Brano
________________________

Una spiritualità del finito significherà allora, finita
la ricerca dell’alleanza con le potenze (l’Alleanza non è più una virtù!),
vivere nella consapevolezza della contraddittoria, limitata, tragica condizione
umana, impegnata a riavvicinare quel sacro che era stato allontanato, lavorando
umilmente, contando sulle proprie forze e non più sul Pastore «che su pascoli
erbosi mi fa riposare» (Sal 23, 2). Si tratterà di una costruzione complessa di
cui cominciamo a poter vedere solo qualche abbozzo, perché una “nuova
religione”, che porti a riavvicinarci al sacro e a quello che è stato chiamato
il “reincanto del mondo”, non potrà essere costruita a tavolino. Vorrei
augurarmi che un buddhismo “critico” possa offrire, con le sue accurate analisi
della condotta in tutte le sue manifestazioni, un significativo contributo di
mediazione e di approfondimento, pur nella consapevolezza di dover compiere
anch’esso uno sforzo di modernizzazione per costruire una via occidentale per
il Buddha-Dharma. Si tratta di una meta che deve, infatti, impegnare tutti,
perché a ogni religione si può dire, come l’Angelo a Maria nelle parole di
Rilke (Annunciazione): «Tu non sei più vicina a Dio di noi; siamo
lontani tutti». E meritano di essere qui ricordate le considerazioni che Fromm,
già vari decenni fa, faceva (in The Sane Society, 1955; tr. it. Psicanalisi
della società contemporanea) su una possibile religione del futuro: «In
effetti, per coloro che vedono nelle religioni monoteistiche soltanto uno degli
stadi dell’evoluzione del genere umano, non è troppo difficile convincersi che
una nuova religione si svilupperà entro pochi secoli, una religione che
corrisponda allo sviluppo del genere umano; il più importante carattere di
questa religione sarebbe quello universalistico che corrisponderebbe
all’unificazione dell’umanità che sta oggi verificandosi; esso racchiuderebbe
gli insegnamenti umanistici comuni a tutte le grandi religioni dell’Oriente e
dell’Occidente; le sue dottrine non contraddirebbero le conoscenze razionali
dell’umanità odierna e l’accento sarebbe posto sulla pratica di vita piuttosto
che su credenze dottrinarie. Una simile religione creerebbe nuovi rituali e
nuove forme artistiche di espressione tali da produrre uno spirito di riverenza
per la vita e la solidarietà dell’uomo. Naturalmente la religione non può
essere inventata, essa si affermerà con la comparsa di un nuovo grande maestro
proprio come ne sono apparsi nei secoli precedenti quando i tempi erano maturi.

________________________

Righe del dataset
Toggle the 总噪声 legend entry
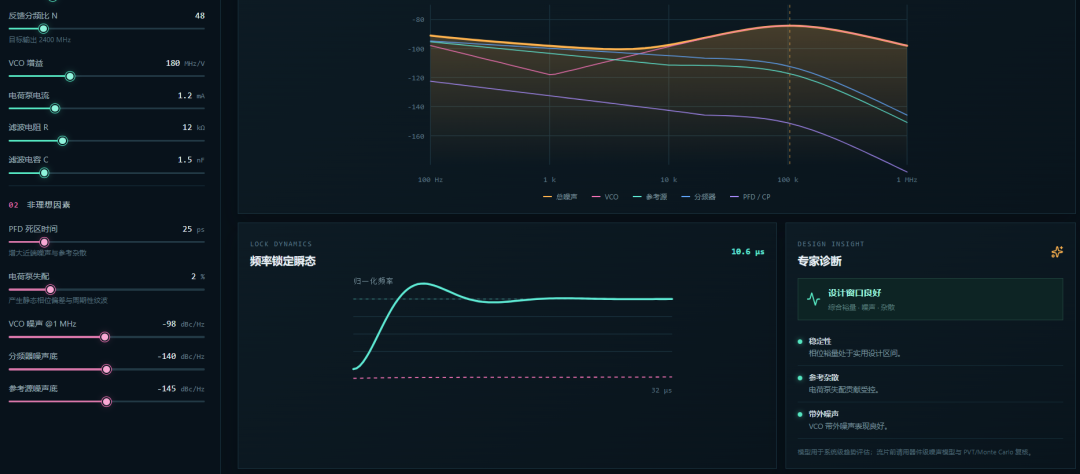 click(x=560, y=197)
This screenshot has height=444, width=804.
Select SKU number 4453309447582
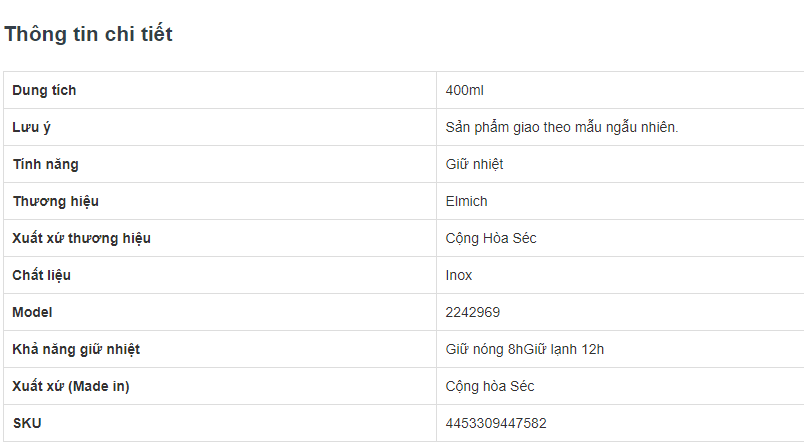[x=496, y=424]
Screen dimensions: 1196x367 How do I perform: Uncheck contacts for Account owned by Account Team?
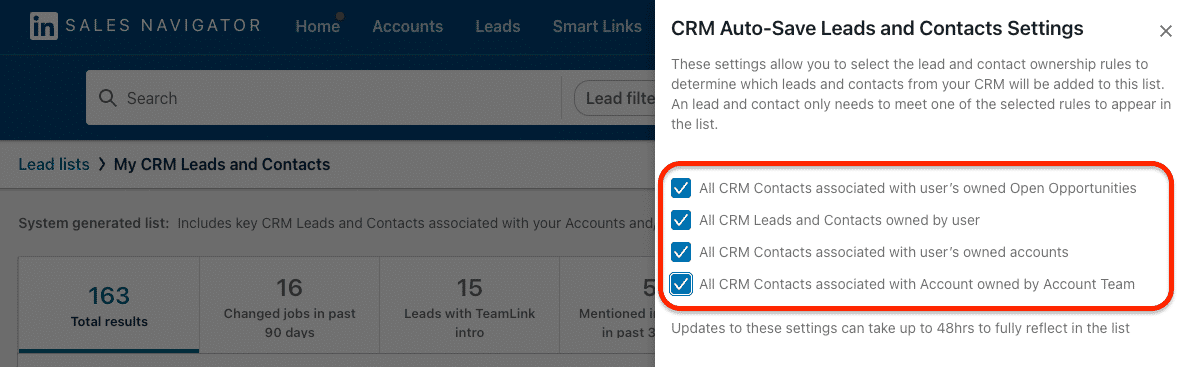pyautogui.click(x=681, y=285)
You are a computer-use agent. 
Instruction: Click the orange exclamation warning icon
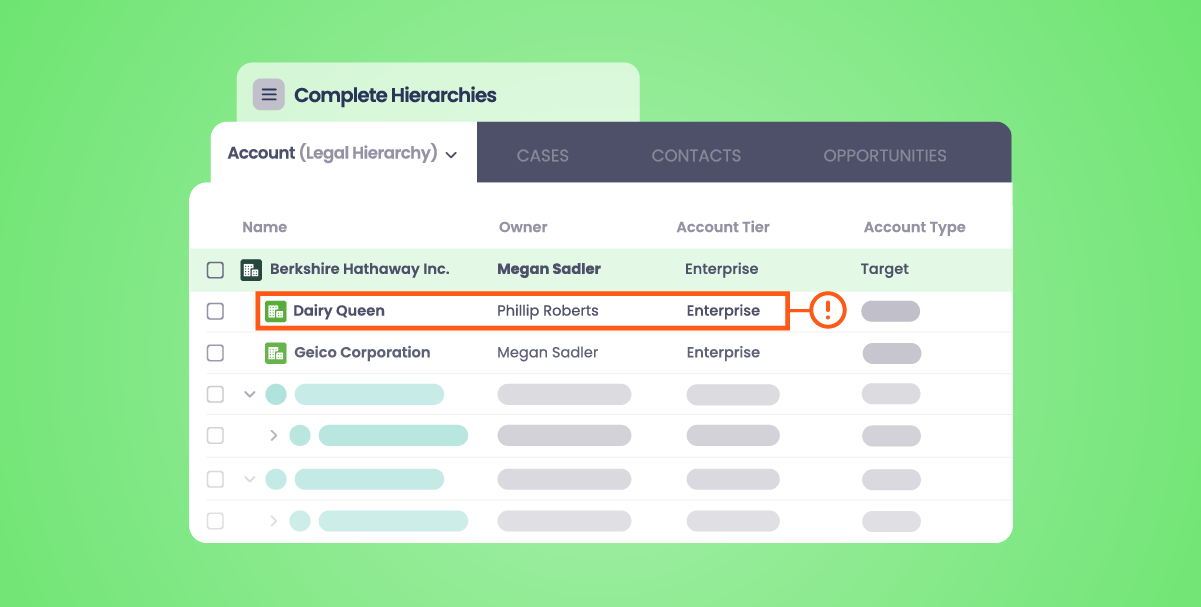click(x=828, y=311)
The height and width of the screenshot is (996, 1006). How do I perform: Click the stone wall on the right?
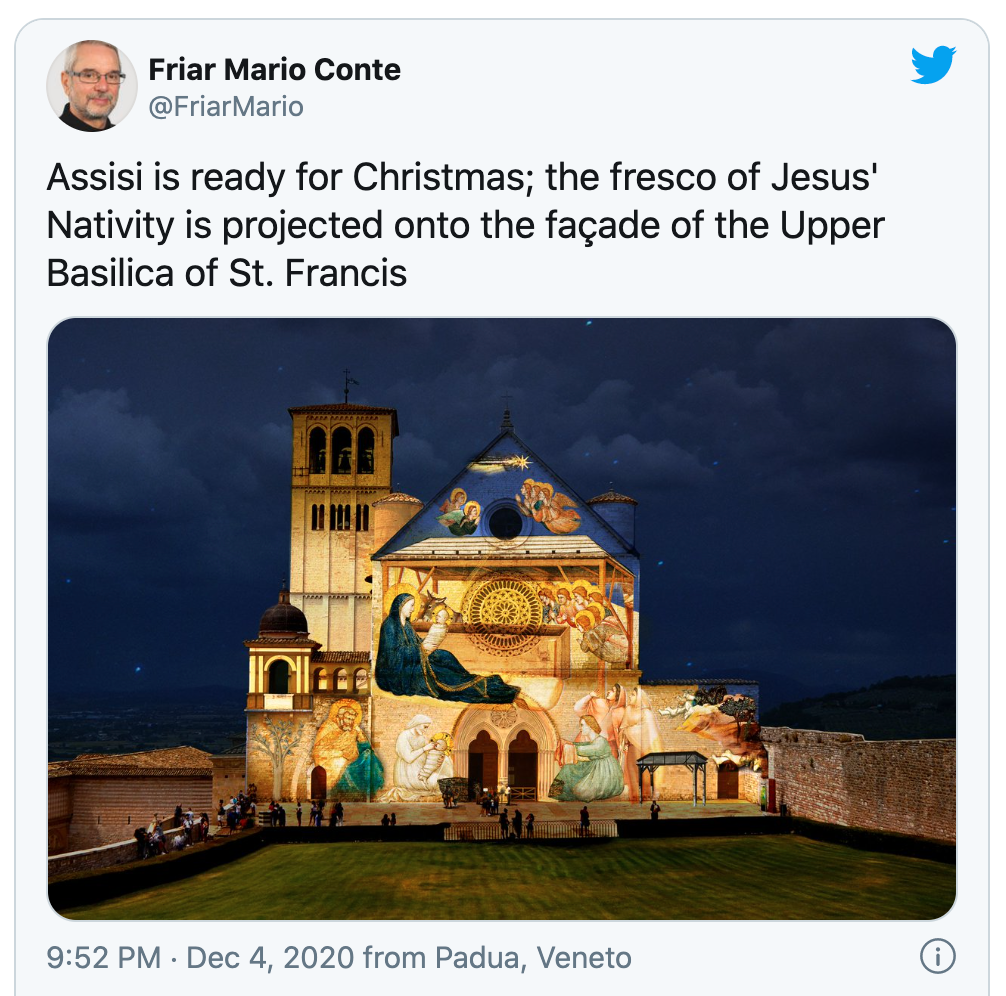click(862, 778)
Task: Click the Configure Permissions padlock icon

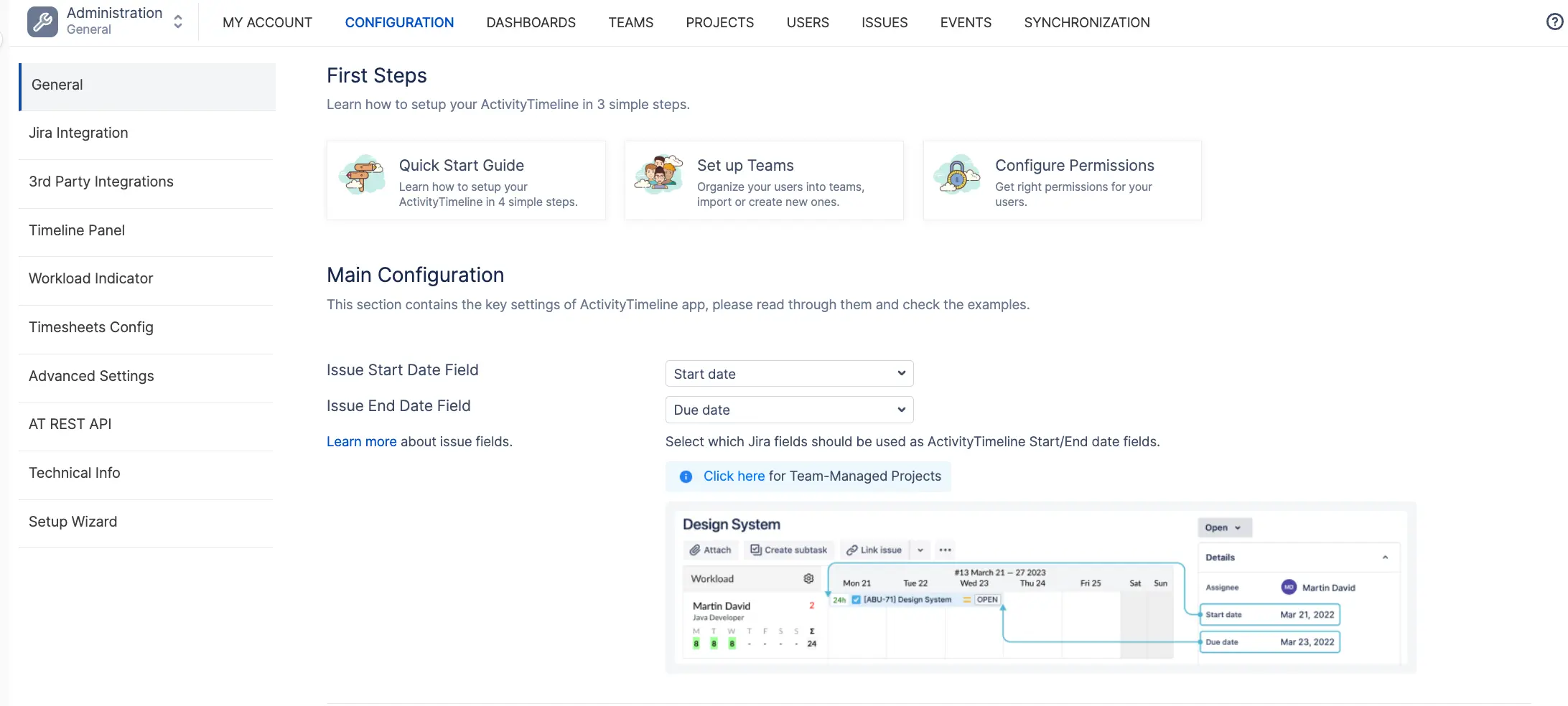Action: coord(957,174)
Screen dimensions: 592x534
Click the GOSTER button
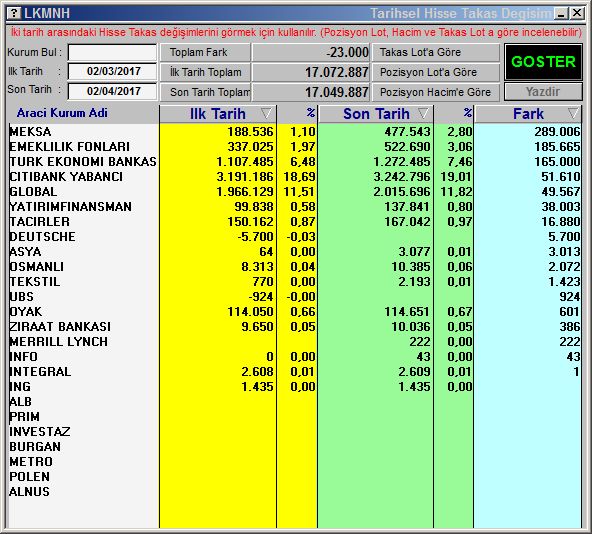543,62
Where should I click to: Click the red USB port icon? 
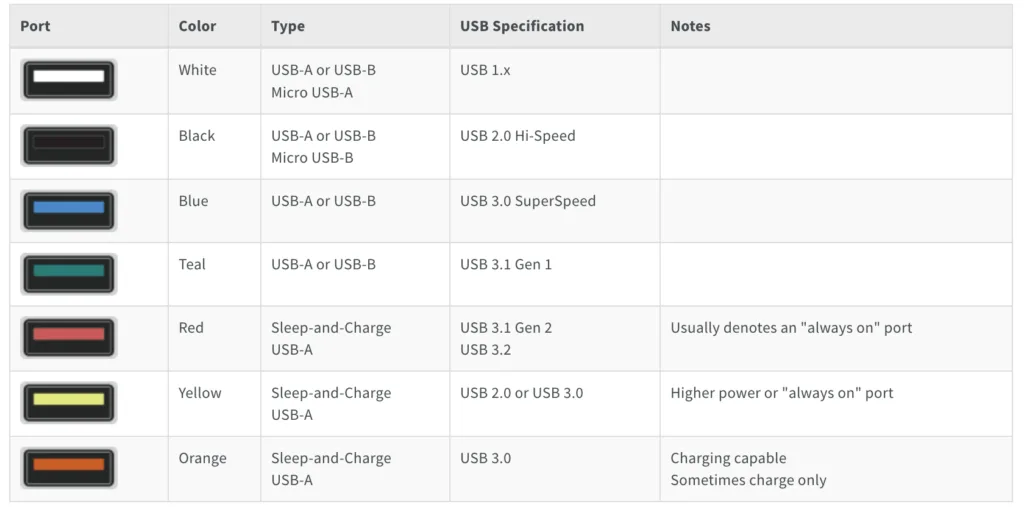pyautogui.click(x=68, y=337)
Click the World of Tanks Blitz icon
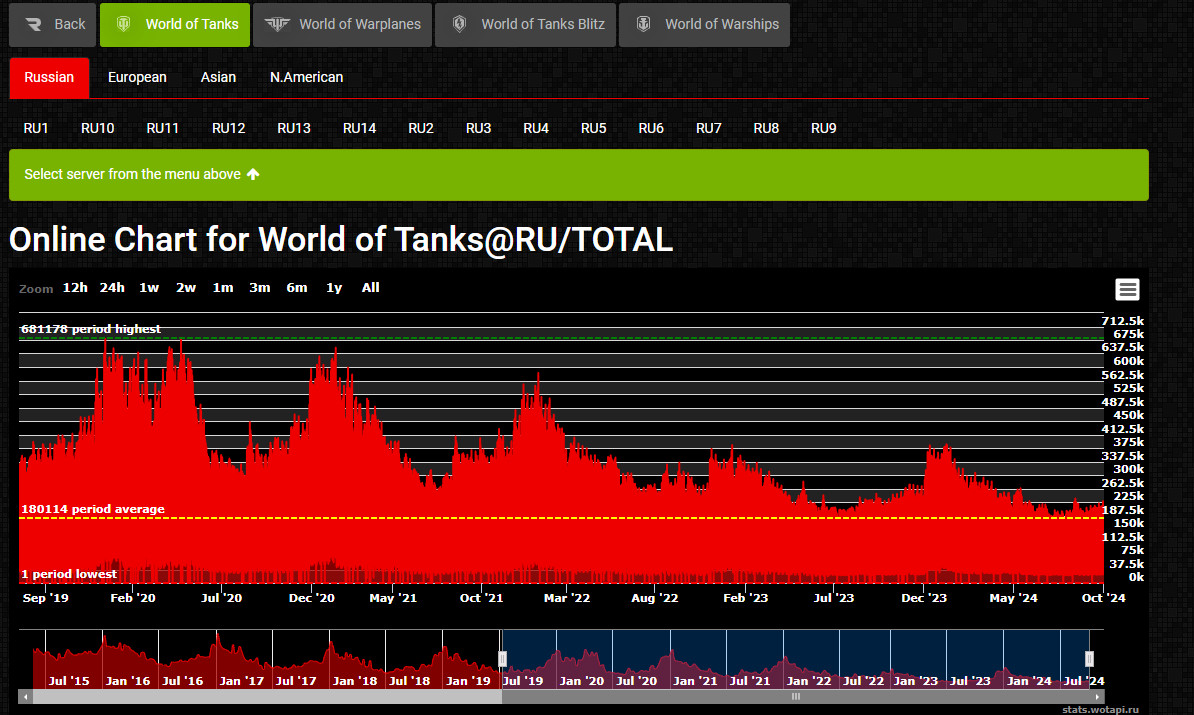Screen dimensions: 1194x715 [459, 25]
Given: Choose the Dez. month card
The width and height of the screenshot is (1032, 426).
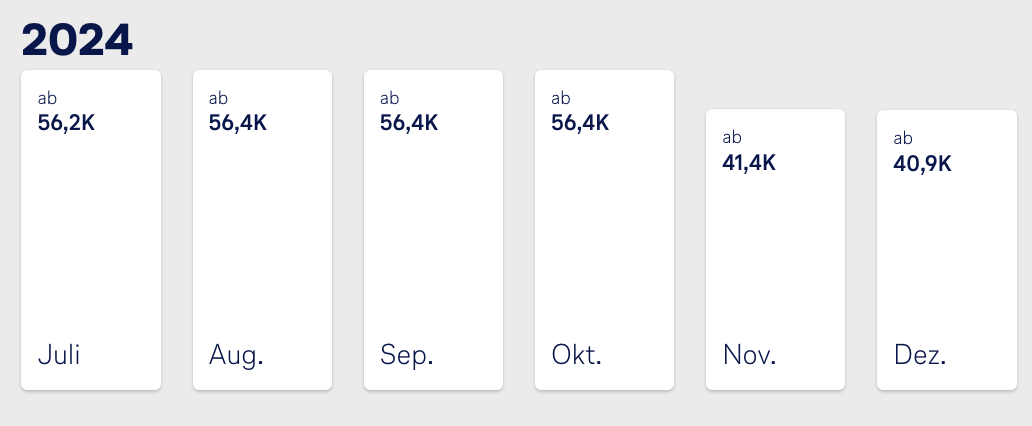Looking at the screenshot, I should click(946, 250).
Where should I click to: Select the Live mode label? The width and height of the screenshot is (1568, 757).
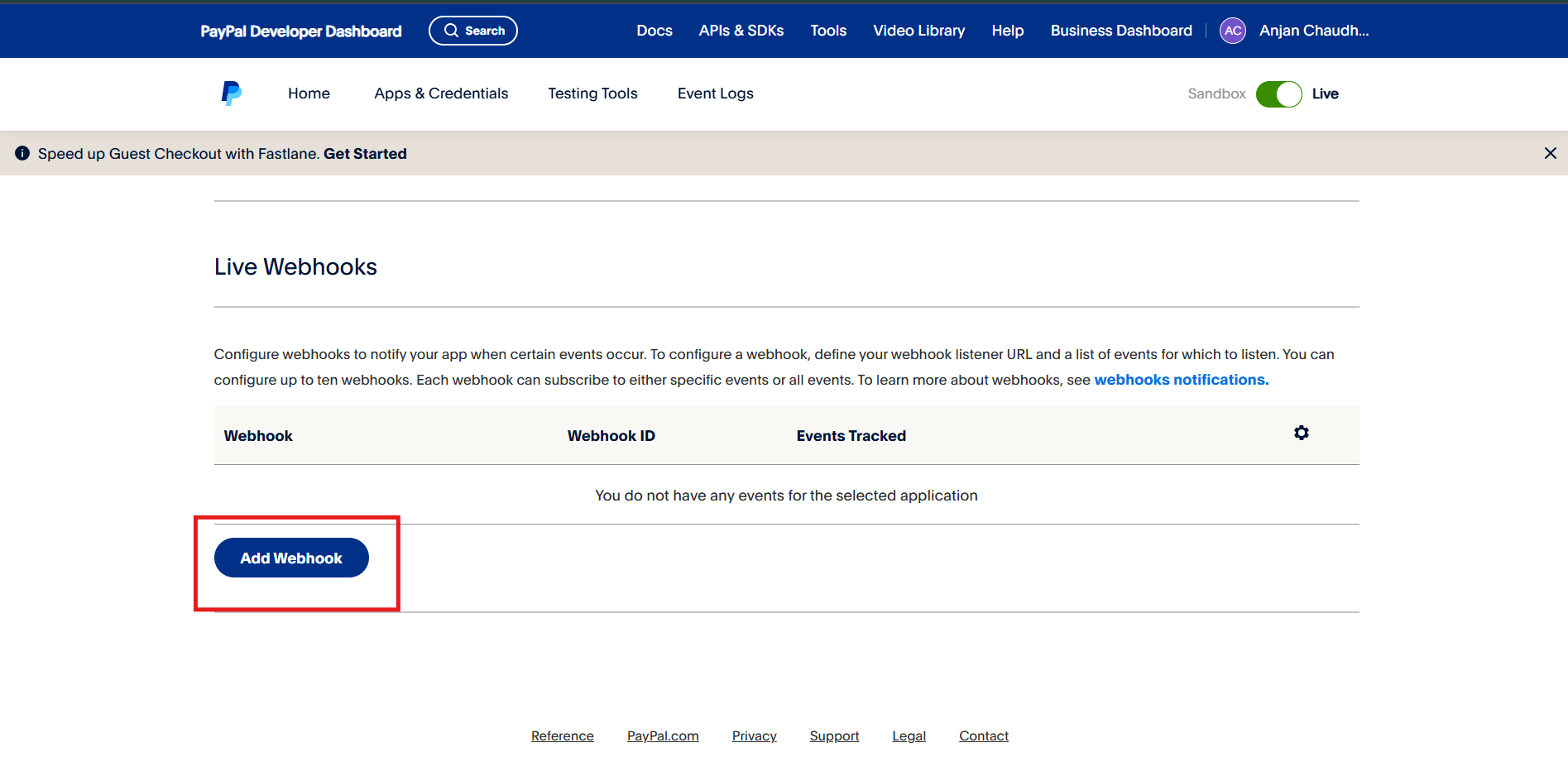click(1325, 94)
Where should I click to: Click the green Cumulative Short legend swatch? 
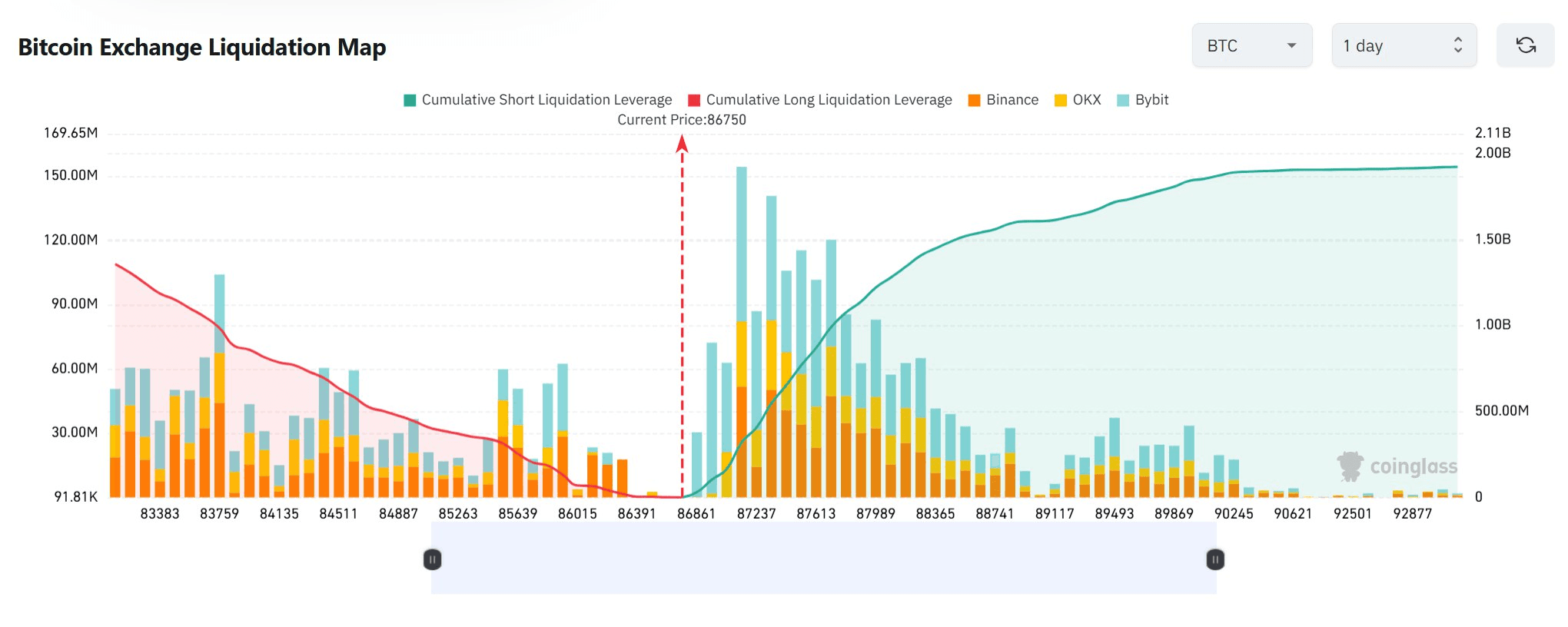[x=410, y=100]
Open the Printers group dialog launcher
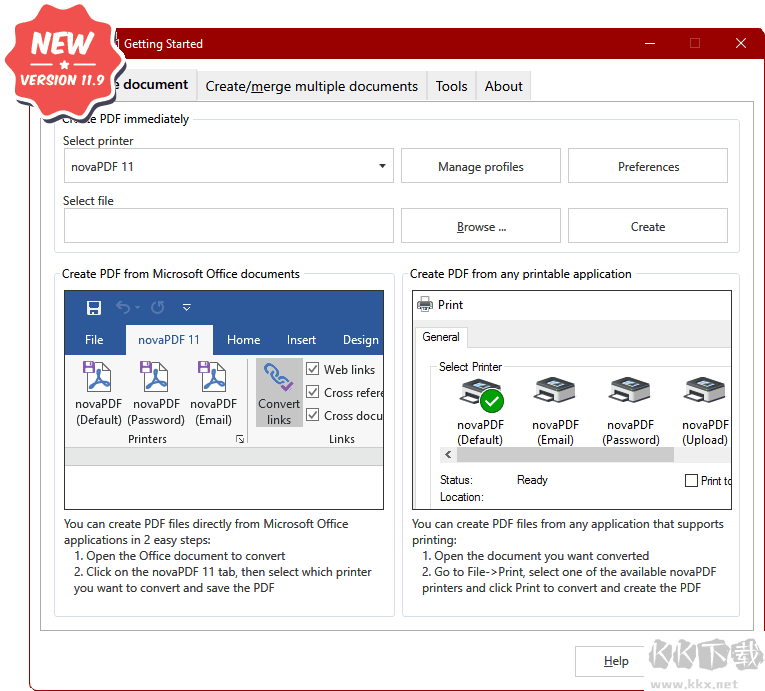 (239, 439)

________________________

Domande
A) Riscrivi in forma di elenco più breve il paragrafo del brano che comincia con «Una spiritualità del finito», mantenendone i fatti principali.
B) Per favore, riprendi il brano sulla spiritualità del finito dal punto in cui si ferma e proseguilo.
Le righe sono materiale a sé, distinto dal brano.

Risposte
A)
- Una spiritualità del finito significa, finita la ricerca dell'alleanza con le potenze, vivere consapevoli della condizione umana contraddittoria, limitata e tragica, cercando di riavvicinare il sacro con umiltà e con le proprie forze, non più affidandosi al Pastore del Salmo 23.
- È una costruzione complessa, di cui si vede solo qualche abbozzo: una "nuova religione" che riavvicini al sacro e al "reincanto del mondo" non può essere costruita a tavolino.
- Si auspica che un buddhismo "critico", con le sue accurate analisi della condotta, offra un contributo di mediazione e approfondimento, pur dovendo anch'esso modernizzarsi per costruire una via occidentale al Buddha-Dharma.
- La meta riguarda tutti: a ogni religione si può dire, con Rilke, «Tu non sei più vicina a Dio di noi; siamo lontani tutti».
- Fromm, in The Sane Society (1955), prevedeva entro pochi secoli una religione nuova con questi caratteri:
  - universalistica;
  - fondata sugli insegnamenti umanistici comuni alle grandi religioni d'Oriente e d'Occidente;
  - non in contrasto con le conoscenze razionali;
  - centrata sulla pratica di vita più che sulle credenze;
  - capace di creare nuovi rituali e forme artistiche che producano riverenza per la vita e solidarietà.
- Secondo Fromm, tale religione non può essere inventata: si affermerà con la comparsa di un nuovo grande maestro quando i tempi saranno maturi.

B)
[Fromm scriveva molti decenni fa e oggi non è detto che si debba
necessariamente pensare a una persona fisica, perché potrebbe, ad esempio,
trattarsi anche del “Dio digitale” che comincia ad avere una sua esistenza
latente nei nostri computer]. Nel frattempo quelli che credono in Dio
dovrebbero esprimere la loro fede vivendola; quelli che non credono vivendo i
precetti di amore e di giustizia, e rimanendo in attesa».
Albert Camus aveva visto nella mitica figura di
Sisifo l’immagine della condizione umana, quella che ci porta a costruire,
perdere, ricominciare e aveva pensato di poter prospettare non il solito Sisifo
dannato e sconfitto, ma addirittura un “Sisifo felice”. Quale potrebbe essere
la fisionomia di una felicità legata alle fatiche e alle sconfitte di Sisifo?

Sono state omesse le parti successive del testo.